4月12日(日)阪神競馬場で行われたメーンレース【第75回桜花賞】牝馬クラシックの初戦を制したのは?今回もレース結果やコメント等まとめてみた。
馬キュレ

桜花賞はレッツゴードンキが優勝

inyofu 5番人気レッツゴードンキ(牝3、栗東・梅田)が、抜群の手応えで直線を向かえると、鞍上岩田騎手のゴーサインに反応し後続を突き放す一気の伸びをみせ、2着クルミナルに4馬身差をつける快勝で桜花賞を制した。勝ちタイムは1分36秒0(良)で、鞍上は岩田騎手。4馬身差の2着は7番人気クルミナル、2着に3/4馬身差の3着は8番人気コンテッサトゥーレが入っている。

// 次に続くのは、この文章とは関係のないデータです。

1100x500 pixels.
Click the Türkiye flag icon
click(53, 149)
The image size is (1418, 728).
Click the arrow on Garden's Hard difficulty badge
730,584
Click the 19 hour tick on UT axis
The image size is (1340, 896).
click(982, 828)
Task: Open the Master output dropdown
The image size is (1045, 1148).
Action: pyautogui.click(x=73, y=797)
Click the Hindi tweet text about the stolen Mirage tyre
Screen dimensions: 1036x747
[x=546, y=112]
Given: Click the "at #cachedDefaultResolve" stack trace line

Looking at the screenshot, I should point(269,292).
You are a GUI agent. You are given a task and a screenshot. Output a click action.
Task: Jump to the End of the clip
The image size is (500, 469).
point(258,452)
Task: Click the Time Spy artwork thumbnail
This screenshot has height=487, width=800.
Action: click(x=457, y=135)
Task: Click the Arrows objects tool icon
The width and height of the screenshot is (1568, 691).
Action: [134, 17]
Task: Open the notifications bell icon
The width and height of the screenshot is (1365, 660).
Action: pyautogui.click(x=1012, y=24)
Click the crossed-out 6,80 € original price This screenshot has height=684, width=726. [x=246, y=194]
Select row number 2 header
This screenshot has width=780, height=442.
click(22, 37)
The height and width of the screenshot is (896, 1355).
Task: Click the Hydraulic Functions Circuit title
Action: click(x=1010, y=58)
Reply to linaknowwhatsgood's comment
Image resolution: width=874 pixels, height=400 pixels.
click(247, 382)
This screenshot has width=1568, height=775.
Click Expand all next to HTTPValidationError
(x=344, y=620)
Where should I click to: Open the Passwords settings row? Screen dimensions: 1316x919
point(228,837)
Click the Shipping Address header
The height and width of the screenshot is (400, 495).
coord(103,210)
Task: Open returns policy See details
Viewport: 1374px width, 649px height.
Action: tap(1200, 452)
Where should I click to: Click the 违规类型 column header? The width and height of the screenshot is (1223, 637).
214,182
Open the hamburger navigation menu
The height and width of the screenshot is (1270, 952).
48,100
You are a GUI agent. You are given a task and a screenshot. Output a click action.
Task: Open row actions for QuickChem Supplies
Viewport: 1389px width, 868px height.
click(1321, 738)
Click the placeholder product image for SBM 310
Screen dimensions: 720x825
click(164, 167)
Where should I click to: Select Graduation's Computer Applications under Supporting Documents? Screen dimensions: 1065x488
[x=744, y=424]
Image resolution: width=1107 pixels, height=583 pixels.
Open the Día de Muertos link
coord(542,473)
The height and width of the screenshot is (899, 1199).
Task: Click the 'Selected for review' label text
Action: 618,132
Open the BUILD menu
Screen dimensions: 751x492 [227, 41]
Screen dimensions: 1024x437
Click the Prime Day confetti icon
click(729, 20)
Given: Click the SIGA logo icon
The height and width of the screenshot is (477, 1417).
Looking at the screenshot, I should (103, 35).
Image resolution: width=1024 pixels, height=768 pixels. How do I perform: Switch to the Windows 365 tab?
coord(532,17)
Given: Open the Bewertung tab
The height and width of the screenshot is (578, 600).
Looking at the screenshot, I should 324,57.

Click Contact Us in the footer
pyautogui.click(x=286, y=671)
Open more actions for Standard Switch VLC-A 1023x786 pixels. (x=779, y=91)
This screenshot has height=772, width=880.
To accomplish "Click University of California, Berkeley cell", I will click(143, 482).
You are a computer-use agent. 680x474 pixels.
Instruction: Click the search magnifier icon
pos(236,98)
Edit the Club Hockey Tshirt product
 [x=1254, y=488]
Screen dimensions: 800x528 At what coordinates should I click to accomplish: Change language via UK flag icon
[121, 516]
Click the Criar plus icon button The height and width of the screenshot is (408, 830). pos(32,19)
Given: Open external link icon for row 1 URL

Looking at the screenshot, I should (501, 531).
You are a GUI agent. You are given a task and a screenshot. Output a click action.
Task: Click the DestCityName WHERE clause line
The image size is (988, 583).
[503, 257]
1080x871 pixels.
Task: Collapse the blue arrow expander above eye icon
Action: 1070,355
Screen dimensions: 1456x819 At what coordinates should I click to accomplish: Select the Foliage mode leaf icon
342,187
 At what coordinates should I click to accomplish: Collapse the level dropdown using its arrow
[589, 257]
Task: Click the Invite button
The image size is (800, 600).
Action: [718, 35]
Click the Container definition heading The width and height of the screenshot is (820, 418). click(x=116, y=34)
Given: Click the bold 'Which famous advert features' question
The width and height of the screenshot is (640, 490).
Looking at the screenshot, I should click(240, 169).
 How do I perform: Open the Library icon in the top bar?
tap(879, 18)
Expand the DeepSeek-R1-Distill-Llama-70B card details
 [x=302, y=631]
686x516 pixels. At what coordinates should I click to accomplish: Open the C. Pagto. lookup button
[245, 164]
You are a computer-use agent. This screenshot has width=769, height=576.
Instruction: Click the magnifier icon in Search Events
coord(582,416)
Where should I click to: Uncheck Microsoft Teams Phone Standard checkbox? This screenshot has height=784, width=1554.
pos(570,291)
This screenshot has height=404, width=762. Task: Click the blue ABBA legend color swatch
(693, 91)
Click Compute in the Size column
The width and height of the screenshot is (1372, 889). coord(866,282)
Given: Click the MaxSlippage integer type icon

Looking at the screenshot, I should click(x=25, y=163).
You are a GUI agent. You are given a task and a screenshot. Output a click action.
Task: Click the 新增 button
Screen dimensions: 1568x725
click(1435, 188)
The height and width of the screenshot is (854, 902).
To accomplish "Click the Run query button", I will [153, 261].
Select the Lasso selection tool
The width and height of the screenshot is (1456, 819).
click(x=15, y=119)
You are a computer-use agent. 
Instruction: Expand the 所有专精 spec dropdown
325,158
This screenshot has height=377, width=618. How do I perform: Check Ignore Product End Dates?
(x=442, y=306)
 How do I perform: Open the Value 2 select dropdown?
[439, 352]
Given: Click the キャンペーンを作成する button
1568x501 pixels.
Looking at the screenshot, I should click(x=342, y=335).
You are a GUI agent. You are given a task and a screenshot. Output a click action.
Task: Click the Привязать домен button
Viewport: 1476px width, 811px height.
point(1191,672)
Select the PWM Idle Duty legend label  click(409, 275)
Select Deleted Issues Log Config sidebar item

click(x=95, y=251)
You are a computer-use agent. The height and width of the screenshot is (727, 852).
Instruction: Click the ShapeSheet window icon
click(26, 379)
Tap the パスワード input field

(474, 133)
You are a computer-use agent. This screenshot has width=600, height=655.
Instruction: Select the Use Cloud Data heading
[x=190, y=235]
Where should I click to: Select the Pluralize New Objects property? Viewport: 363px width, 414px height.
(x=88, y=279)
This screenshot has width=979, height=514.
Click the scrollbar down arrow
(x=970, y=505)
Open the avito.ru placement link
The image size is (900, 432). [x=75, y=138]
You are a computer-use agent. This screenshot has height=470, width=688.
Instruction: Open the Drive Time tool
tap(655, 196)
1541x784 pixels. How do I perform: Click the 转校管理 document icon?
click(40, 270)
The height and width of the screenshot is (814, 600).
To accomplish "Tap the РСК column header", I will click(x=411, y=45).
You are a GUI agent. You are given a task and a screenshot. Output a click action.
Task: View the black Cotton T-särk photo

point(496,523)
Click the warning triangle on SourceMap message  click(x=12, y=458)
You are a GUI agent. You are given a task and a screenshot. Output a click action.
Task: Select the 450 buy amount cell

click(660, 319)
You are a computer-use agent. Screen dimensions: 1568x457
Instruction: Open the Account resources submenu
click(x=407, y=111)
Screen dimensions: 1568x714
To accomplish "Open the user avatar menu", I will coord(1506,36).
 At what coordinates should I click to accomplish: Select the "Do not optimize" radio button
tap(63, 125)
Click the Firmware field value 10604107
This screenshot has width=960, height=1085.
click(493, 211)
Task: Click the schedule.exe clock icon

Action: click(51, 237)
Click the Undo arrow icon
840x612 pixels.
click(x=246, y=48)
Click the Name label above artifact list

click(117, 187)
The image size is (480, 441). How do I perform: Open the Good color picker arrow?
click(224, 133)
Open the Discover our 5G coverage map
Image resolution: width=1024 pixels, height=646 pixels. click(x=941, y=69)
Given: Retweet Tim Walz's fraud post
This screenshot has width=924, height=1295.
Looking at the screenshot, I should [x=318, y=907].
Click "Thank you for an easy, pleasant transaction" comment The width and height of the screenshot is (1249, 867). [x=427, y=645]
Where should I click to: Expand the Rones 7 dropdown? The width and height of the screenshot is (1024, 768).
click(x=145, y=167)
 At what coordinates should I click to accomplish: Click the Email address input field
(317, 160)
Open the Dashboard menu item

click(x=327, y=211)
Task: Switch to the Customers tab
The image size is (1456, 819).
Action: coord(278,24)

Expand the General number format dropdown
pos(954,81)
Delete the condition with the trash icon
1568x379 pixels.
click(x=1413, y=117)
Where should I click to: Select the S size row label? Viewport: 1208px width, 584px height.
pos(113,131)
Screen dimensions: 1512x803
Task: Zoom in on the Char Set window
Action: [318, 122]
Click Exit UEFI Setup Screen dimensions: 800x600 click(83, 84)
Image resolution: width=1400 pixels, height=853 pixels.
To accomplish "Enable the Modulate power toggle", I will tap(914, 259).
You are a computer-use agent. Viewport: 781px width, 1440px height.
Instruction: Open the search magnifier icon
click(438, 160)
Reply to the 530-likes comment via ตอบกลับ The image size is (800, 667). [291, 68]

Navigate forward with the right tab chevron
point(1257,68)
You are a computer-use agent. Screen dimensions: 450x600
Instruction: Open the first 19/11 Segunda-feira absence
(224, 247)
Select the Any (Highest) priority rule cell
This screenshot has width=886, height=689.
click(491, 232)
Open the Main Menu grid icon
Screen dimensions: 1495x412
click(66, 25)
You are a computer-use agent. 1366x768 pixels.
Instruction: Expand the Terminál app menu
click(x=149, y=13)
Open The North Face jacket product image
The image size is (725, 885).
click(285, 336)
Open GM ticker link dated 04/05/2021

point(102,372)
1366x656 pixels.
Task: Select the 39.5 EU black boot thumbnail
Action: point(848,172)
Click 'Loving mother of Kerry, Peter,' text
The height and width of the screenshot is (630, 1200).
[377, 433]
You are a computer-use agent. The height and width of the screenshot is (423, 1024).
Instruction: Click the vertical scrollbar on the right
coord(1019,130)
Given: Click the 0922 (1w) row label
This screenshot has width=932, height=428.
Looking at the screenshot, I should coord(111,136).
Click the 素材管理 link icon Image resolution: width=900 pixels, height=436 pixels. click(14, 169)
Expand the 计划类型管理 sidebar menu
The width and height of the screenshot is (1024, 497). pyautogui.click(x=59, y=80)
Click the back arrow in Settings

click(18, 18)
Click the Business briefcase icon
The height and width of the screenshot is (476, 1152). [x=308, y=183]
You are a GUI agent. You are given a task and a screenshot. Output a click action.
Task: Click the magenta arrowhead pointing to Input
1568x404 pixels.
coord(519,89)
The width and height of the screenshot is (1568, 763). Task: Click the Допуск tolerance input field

尚、断然の1番人気に支持されていたルージュバックは9着に敗れている。
inyofu ▽【レッツゴードンキ】
父キングカメハメハ
母マルトク
母父マーベラスサンデー
通算6戦2勝 重賞は初勝利
スタートを決めて先頭へ。各馬がけん制する中、意表を突いた逃げで、前半3ハロン通過37秒1という桜花賞史上に残るであろうスローペースに持ち込んで内ラチ沿いを進む。直線では早めにスパート。上がり3ハロン33秒5の末脚で後続に4馬身差をつける歴史的な逃亡劇でゴールした。初重賞がGIとなり新馬戦以降、4戦連続で重賞3着以内という惜敗続きに終止符を打った。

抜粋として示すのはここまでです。